The K40 doesn’t have special requirements. What is required is that you:

  1. Use a driver that supports your GPU
  2. Use a driver that supports the CUDA version you are going to use

Item 1 above can dictate that you use a newer driver so that your GPU is supported, if it is a “newer” GPU with an “older” toolkit. This is not unique to K40 or even to linux.

So why isn’t the driver with the 7.5 toolkit sufficient (352.39) but instead must use 346.59:

http://www.nvidia.com/download/driverResults.aspx/84194/en-us

When I say “special” … I mean your directions to install the 346.59 driver (“NOT the Cuda Toolkit”) and then turnaround and run the “Cuda 7 runfile installer” (I assume means tool kit?), but not the driver, just the toolkit and samples.

BTW, when I do that, I get a WARNING incomplete installation driver of at least version 352.00 is required.
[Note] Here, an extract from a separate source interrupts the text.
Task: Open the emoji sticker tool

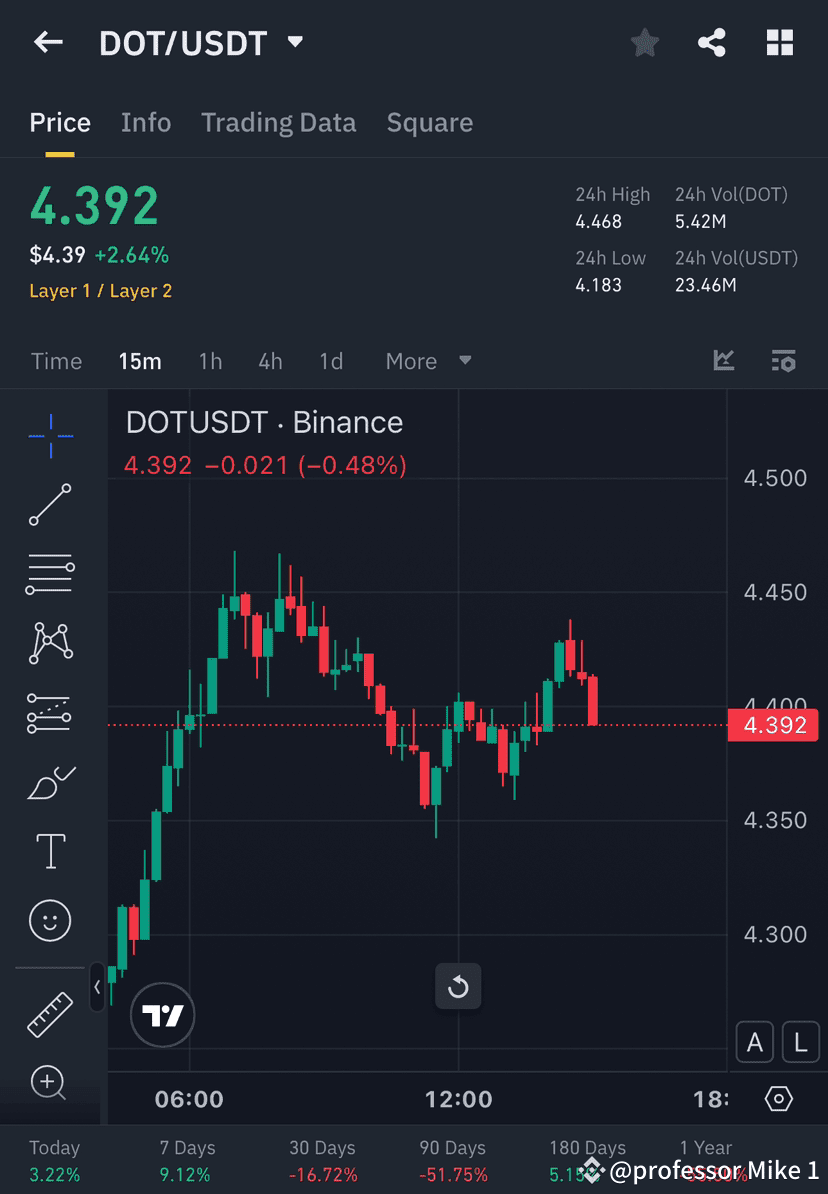Action: pyautogui.click(x=50, y=920)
First of all the discussion was around CUDA 7, not CUDA 7.5. There are different bundled drivers. Second, I was breaking out the driver install separately, so that specific driver install command line switches could be applied. This is quite difficult to do with the driver installed/launched from the toolkit installer.

I did not say you must use 346.59, nor did I say 352.39 cannot work. In fact, the driver bundled with CUDA 7 or CUDA 7.5 installer can work just fine with K40. But the specific sequence outlined there or something like it is needed to avoid the driver install issue described there. And for that, it is convenient to have the driver installer as a separate tool, as opposed to bundled with the toolkit installer.

Following that sequence also allows you to specify the --no-opengl-files at driver install time, which is a good suggestion. It’s difficult or impossible to do this if you just use the ordinary CUDA toolkit installer to install the driver. For whatever reason, I forgot to mention this driver install switch when I was detailing out the list of steps - but it is useful and important and a key reason to install the driver “separately”. You can do the same thing with 352.39 for CUDA 7.5 or any newer driver (just on general principal I would suggest using a later 352.xx driver.)